PROBLEMS TO SOLVE:
[a] In the article on Rutgers' fall 2020 plans, on what day did the university announce that most instruction would stay remote?
[b] Write a continuation of the article on Rutgers' fall 2020 plans, starting right after its last sentence.

PASSAGE SHOWN:

=======

Instruction at Rutgers University will remain mostly remote for the upcoming fall semester, as the COVID-19 pandemic rages on. The college made the announcement on Monday (July 6).

After "careful consideration" of all possible plans, the school announced plans for the majority of courses to be offered online for the Fall 2020 semester. A limited number of in-person classes will take place.

Enter your number to get our free mobile app

The availability of on-campus housing across Rutgers will be extremely limited, the school announced. The suspension of campus events will remain in place this fall as well.

As for athletics, those answers were not as clear immediately. Rutgers says decisions regarding athletic programs will continue to be guided by "state requirements and policies developed by the campuses' respective athletic conferences."

The school consulted with experts and college officials to make the difficult decision for the fall semester. No decisions regarding winter and spring courses have been made yet, they say. 

"We have wanted very fervently to be able to resume some version of a normal semester. But given the continued increase in COVID-19 cases across the country, the near-term outlook for the public health crisis in our state, and the uncertainty about the course of the pandemic, we had to make a different decision," the University's President Jonathan Holloway said in a statement.

=======

SUPPLIED DATA:
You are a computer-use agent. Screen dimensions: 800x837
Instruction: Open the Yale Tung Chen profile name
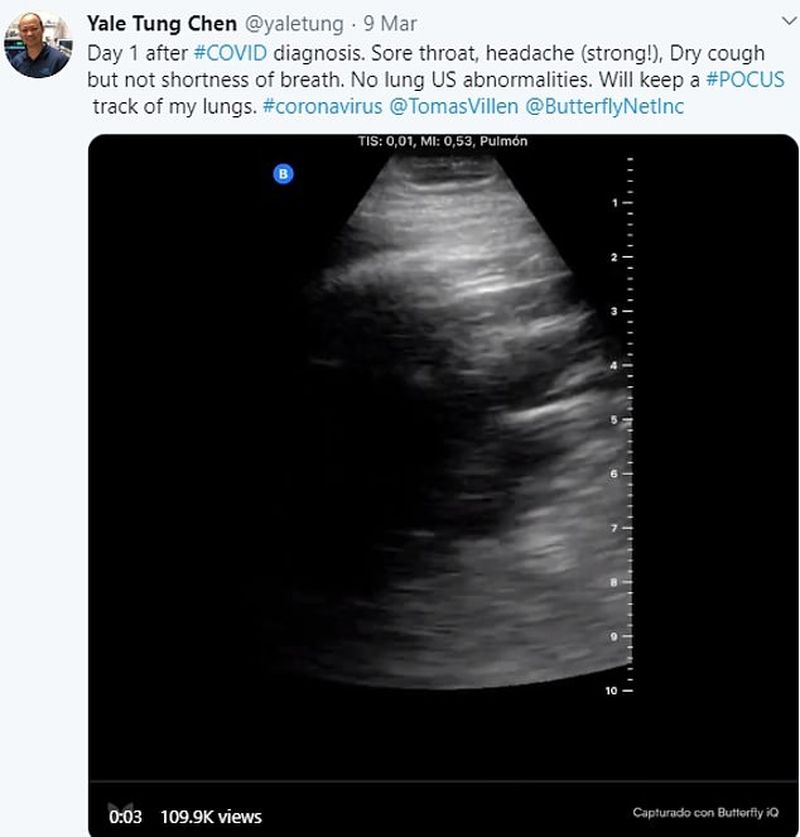(162, 23)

=======

ANSWERS BY TASK:
[a] Monday, July 6.

[b]
Courses that would benefit from direct access to campus facilities will happen in-person (with appropriate safety measures in place). Those courses will be select ones in the arts, laboratory or fieldwork, and clinical instruction.

Chancellors will be communicating those details to the student body later today.

"Because of the ongoing requirements for social distancing and guided by our paramount priority of safeguarding the people of our university community, we determined that most courses this fall will have to rely on remote methods of instruction—delivered both in real-time and asynchronously," the University's President Jonathan Holloway said.